You strike me as a reasonable person, so I'm sure you can see that this answer still doesn't address where matter came from in the first place. My point is simply that one is forced to accept that something is eternal. A Christian would, of course, say it's God that is eternal. If one rejects God's existence then one is forced to assume that matter is eternal. Consider your serially osculating universe for a moment. I recall about 20 years ago scientists were saying that it appeared that matter at the far extremes of the expanding universe may have already reached a point that it had exceeded the point where it'd be pulled back into the cycle of oscillation. Rather that matter has already reached that point or that only a small percentage of the entire mass of matter will eventually reach such a point...then the whole oscillating theory blows apart. The reason for this is that if even only a small portion of the total mass is lost on each cycle, but that pattern of cycle is followed back into eternity (which is a very long time indeed!) then the total mass of matter will have already reached a point of insufficient mass to implode, thus breaking the cycle. AND, that's ignoring the problem of where the matter came from in the first place, and what caused the oscillation cycle to begin in the first place.

The question may have no immediate answer, because we don't know whence the big bang banged.

Nor what, or WHO caused that big bang...and again, that's assuming that model is even correct. But you can see that it's crically flawed in any case.

Some Christians might think that atheists are hypocritical for dismissing Christians' explanation for the universe without offering one of their own — but such Christians are missing a lot. For one thing, we don't need to have a final answer to something in order to know that something else definitely isn't the answer.

This is very true, one does not need to have an answer to know another answer is false.
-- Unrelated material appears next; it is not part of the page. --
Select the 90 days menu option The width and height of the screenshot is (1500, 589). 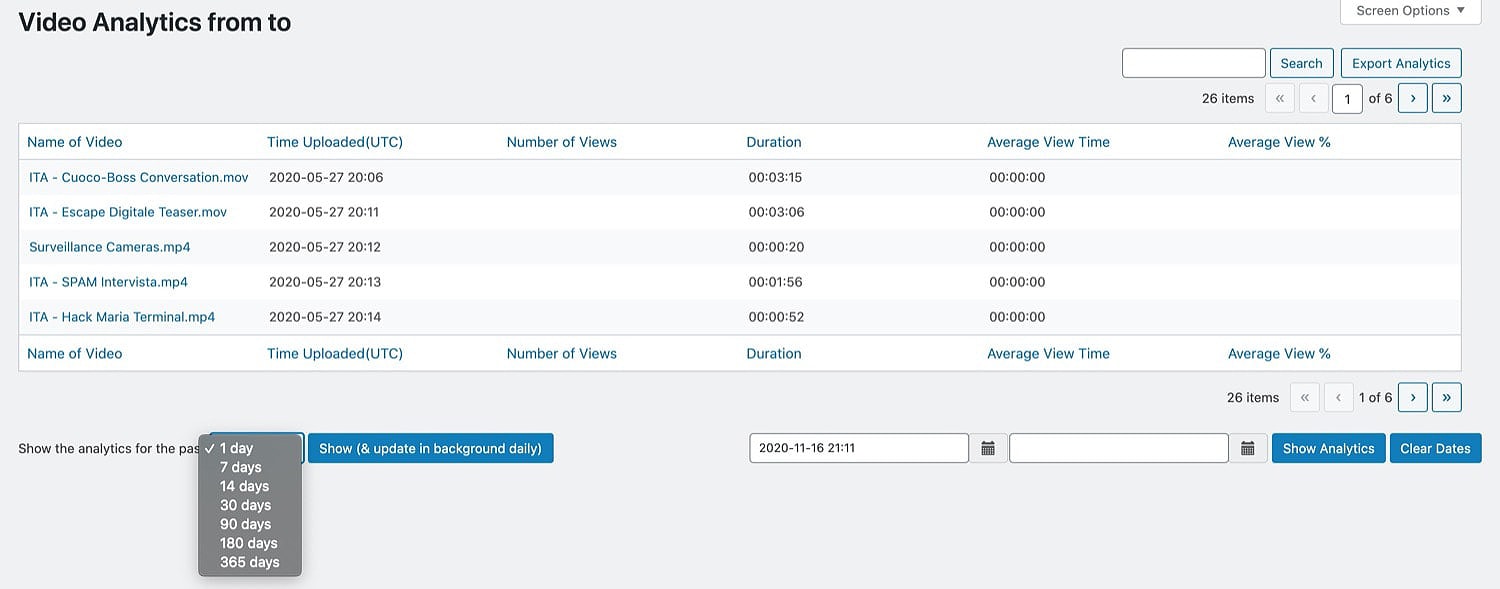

Of course this cuts both ways...and at least a Christian admits that they are working with some amount of faith, whereas an atheist denies working on faith, even though they are employing at least as much faith as a Christian...they just don't admit it. Of course it's irrational to assume one can discount God without valid reason...and what I'd read from the article you linked to failed to actually provide anything more than an unsupported conclusion...really just an opinion.

For another, scientists' investigations into the origin of the universe is one that is amenable to arriving at an answer; saying "God did it" not only isn't a real explanation, but is something that closes off the possibility of ever learning anything more.

This statement is only true if it's true...that is to say, it's circular reasoning. If God DID create the universe then it's valueless to say that to accept that fact closes off the possibility of ever learning anything more. Again, this is nothing more than a view built upon faith.

25 posted on 06/04/2007 11:08:40 PM PDT by highlander_UW (I don't know what my future holds, but I know Who holds my future)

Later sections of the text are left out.